__Brief 1__:
Summarize the commit log excerpt in two sentences.
__Brief 2__:
Recast the listing as a Markdown table with the columns Row and Line, beginning at the line that contains "is (1024, 768)." and running through the end of the listing. Give one row per line, skip blank lines, and leave out the pictures.

__Supplied passage__:
**********

Eric Wong [Mon, 4 Sep 2023 23:49:45 +0000 (23:49 +0000)]
xap_helper: use rpath for libxapian on NetBSD
While rpath is frowned upon by Debian and other distro packagers; it
appears embraced by in the world of NetBSD ports and packages. This is
because ldconfig(8) on NetBSD doesn't put /usr/pkg/lib in its search
path by default. This behavior differs from the ports and packaging
systems of FreeBSD and OpenBSD which do search library paths of
pkg*-installed packages (and presumably ports).
Eric Wong [Mon, 4 Sep 2023 10:36:07 +0000 (10:36 +0000)]
test_common: start_script: set default signals
We need to ensure signal handlers in the child process aren't
inherited from the parent. This change was originally intended
to block signals all the way until PublicInbox::Daemon and
PublicInbox::Watch were fully ready to handle them (preferably
via EVFILT_SIGNAL or signalfd); but that proved unrealistic.

**********

__Data excerpts__:

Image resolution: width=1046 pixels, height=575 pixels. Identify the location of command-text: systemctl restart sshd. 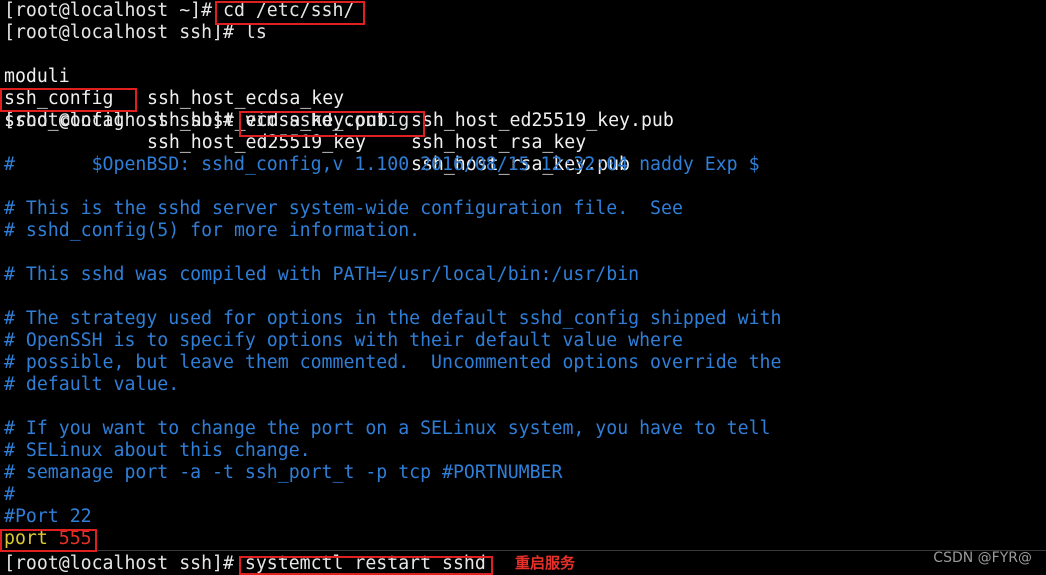
(360, 564).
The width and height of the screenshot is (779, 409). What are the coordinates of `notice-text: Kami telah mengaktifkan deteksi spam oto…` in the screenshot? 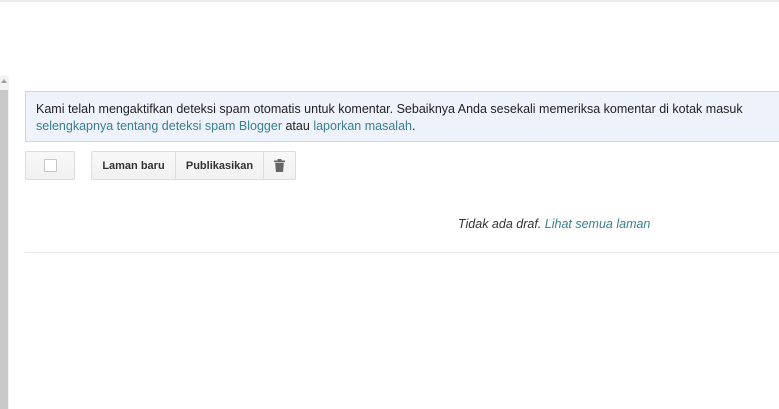 It's located at (390, 109).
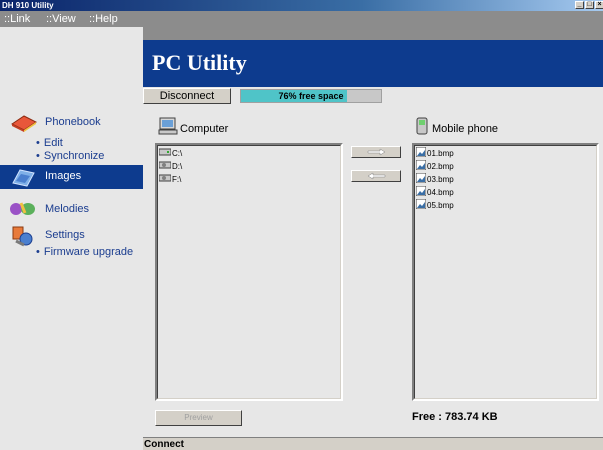 The width and height of the screenshot is (603, 450). Describe the element at coordinates (440, 154) in the screenshot. I see `list-item-label: 01.bmp` at that location.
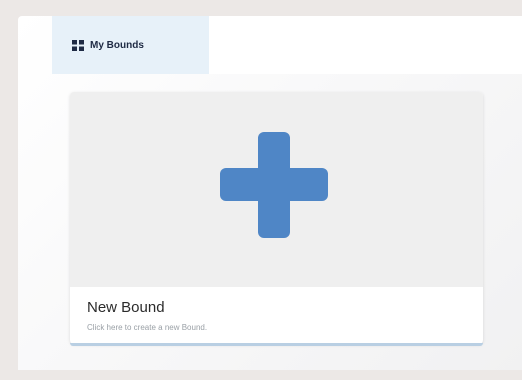 The width and height of the screenshot is (522, 380). Describe the element at coordinates (148, 328) in the screenshot. I see `card-description: Click here to create a new Bound.` at that location.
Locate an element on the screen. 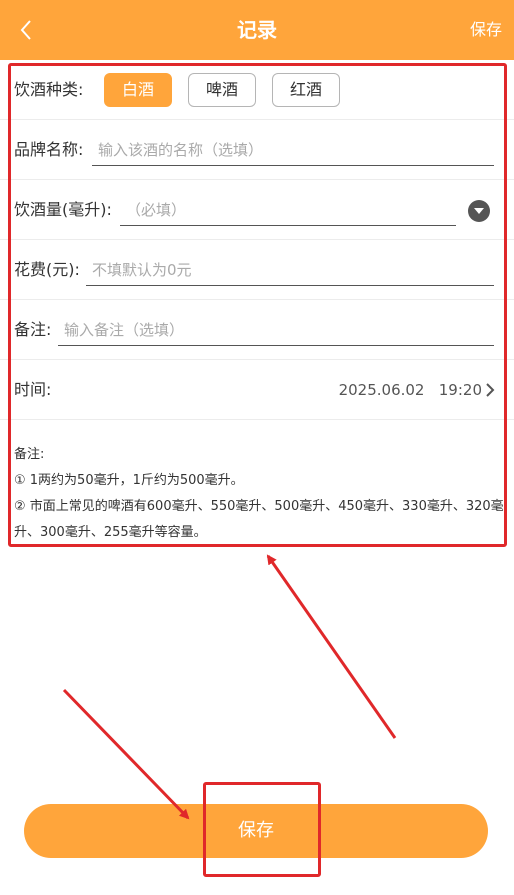 The image size is (514, 895). annotation-arrow-down is located at coordinates (126, 754).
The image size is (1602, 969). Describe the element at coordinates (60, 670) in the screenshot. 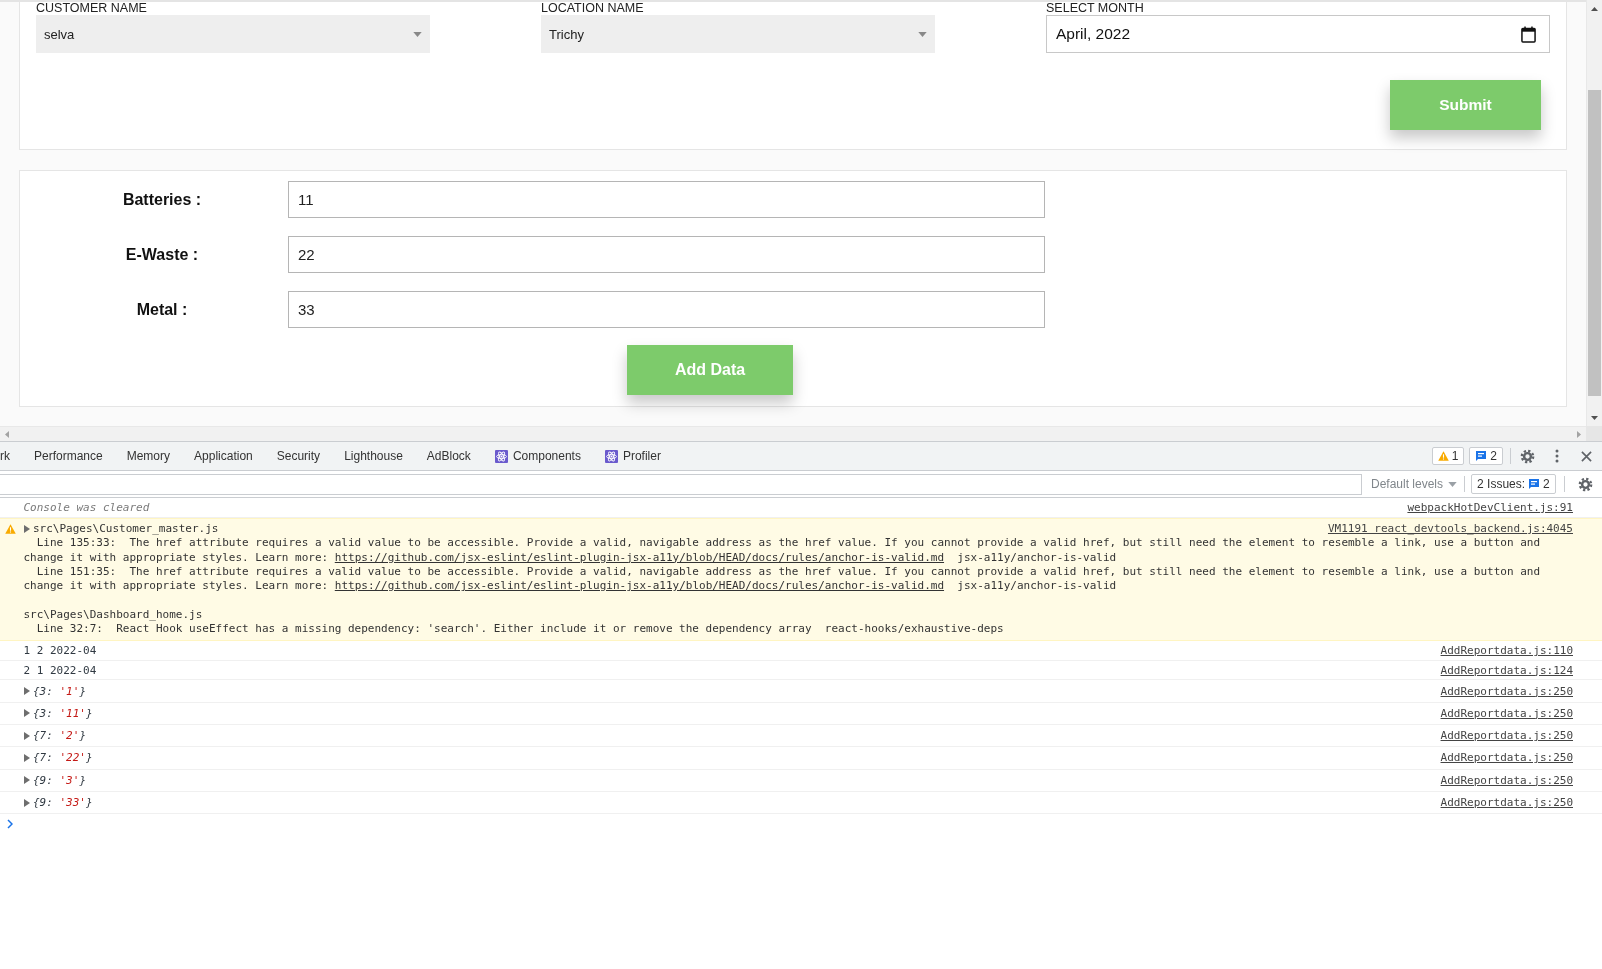

I see `console-message: 2 1 2022-04` at that location.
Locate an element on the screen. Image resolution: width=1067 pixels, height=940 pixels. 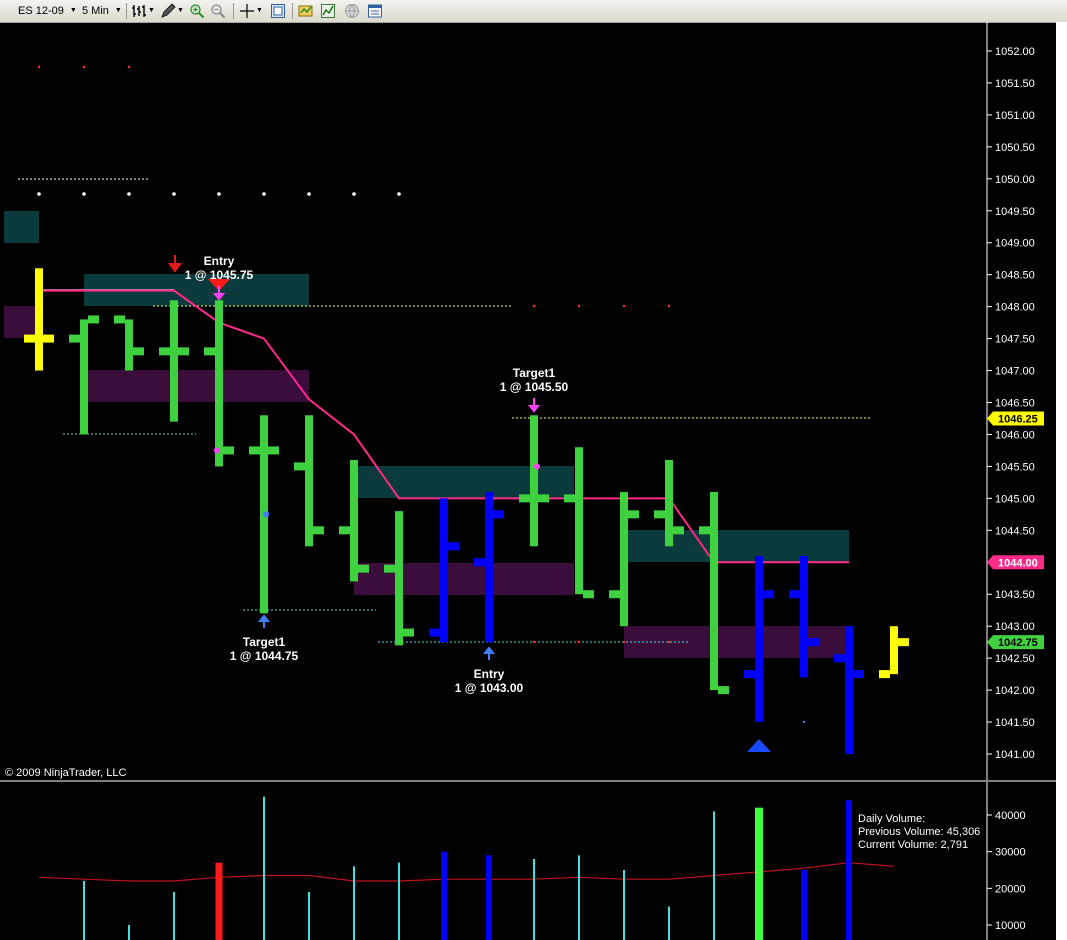
target-arrow-icon is located at coordinates (264, 621).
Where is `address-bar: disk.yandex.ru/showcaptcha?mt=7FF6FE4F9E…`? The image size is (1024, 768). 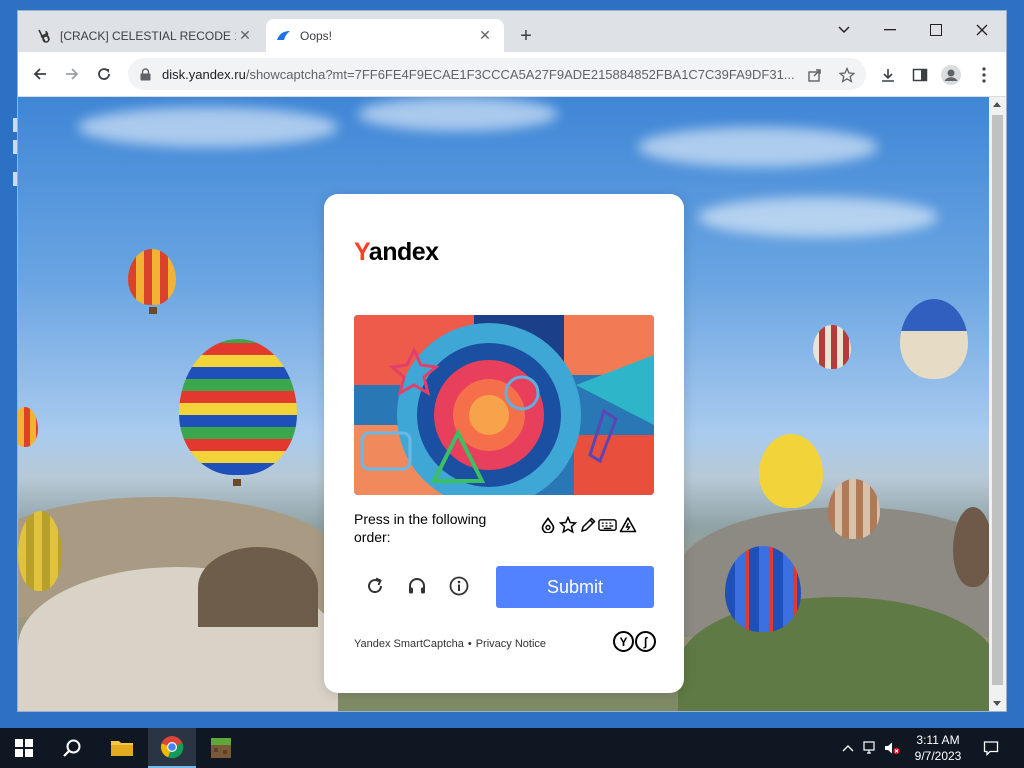
address-bar: disk.yandex.ru/showcaptcha?mt=7FF6FE4F9E… is located at coordinates (497, 74).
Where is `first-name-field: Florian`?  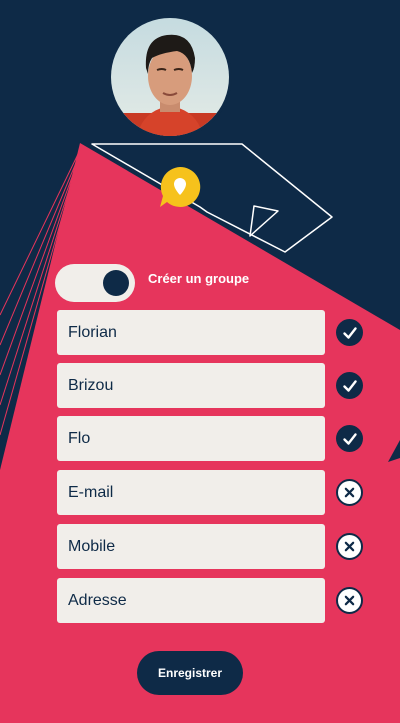
first-name-field: Florian is located at coordinates (191, 332).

**********

__Written response 1__:
One commit makes xap_helper use rpath for libxapian on NetBSD, because NetBSD's ldconfig(8) does not search /usr/pkg/lib by default, unlike the packaging systems of FreeBSD and OpenBSD. Another commit makes start_script in test_common set default signals so that child processes do not inherit signal handlers from the parent, since an earlier plan to block signals until the daemons were ready proved unrealistic.

__Written response 2__:
| Row | Line |
|---|---|
| 1 | Where is `address-bar: disk.yandex.ru/showcaptcha?mt=7FF6FE4F9E…`? The image size is (1024, 768).  |
| 2 | address-bar: disk.yandex.ru/showcaptcha?mt=7FF6FE4F9E… is located at coordinates (497, 74). |
| 3 | Where is `first-name-field: Florian`?   |
| 4 | first-name-field: Florian is located at coordinates (191, 332). |